• [DATA YANG DISEDIAKAN]

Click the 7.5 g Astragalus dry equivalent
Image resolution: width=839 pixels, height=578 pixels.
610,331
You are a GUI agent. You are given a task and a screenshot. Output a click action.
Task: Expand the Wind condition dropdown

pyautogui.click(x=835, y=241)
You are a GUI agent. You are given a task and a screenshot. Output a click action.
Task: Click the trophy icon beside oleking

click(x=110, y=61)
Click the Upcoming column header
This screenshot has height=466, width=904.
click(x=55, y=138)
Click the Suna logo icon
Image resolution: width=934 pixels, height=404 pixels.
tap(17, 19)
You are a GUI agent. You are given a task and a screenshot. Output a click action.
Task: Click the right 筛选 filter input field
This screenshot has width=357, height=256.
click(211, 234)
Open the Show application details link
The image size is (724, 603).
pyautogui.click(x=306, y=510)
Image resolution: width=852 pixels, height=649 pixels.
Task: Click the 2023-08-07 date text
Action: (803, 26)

==

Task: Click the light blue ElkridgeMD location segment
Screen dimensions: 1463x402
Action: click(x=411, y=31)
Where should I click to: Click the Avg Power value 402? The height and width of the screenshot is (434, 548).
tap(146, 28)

---

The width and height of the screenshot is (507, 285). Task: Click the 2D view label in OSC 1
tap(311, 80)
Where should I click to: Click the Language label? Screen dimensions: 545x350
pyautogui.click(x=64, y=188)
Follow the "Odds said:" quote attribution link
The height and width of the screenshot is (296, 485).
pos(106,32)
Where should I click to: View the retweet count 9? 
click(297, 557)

• [SOAL LATIHAN] Tolong hitung jumlah baris dalam materi di atas yang memuat kata "link". Tuliskan angkanya saja.

• [JAWABAN BERIKUT] 2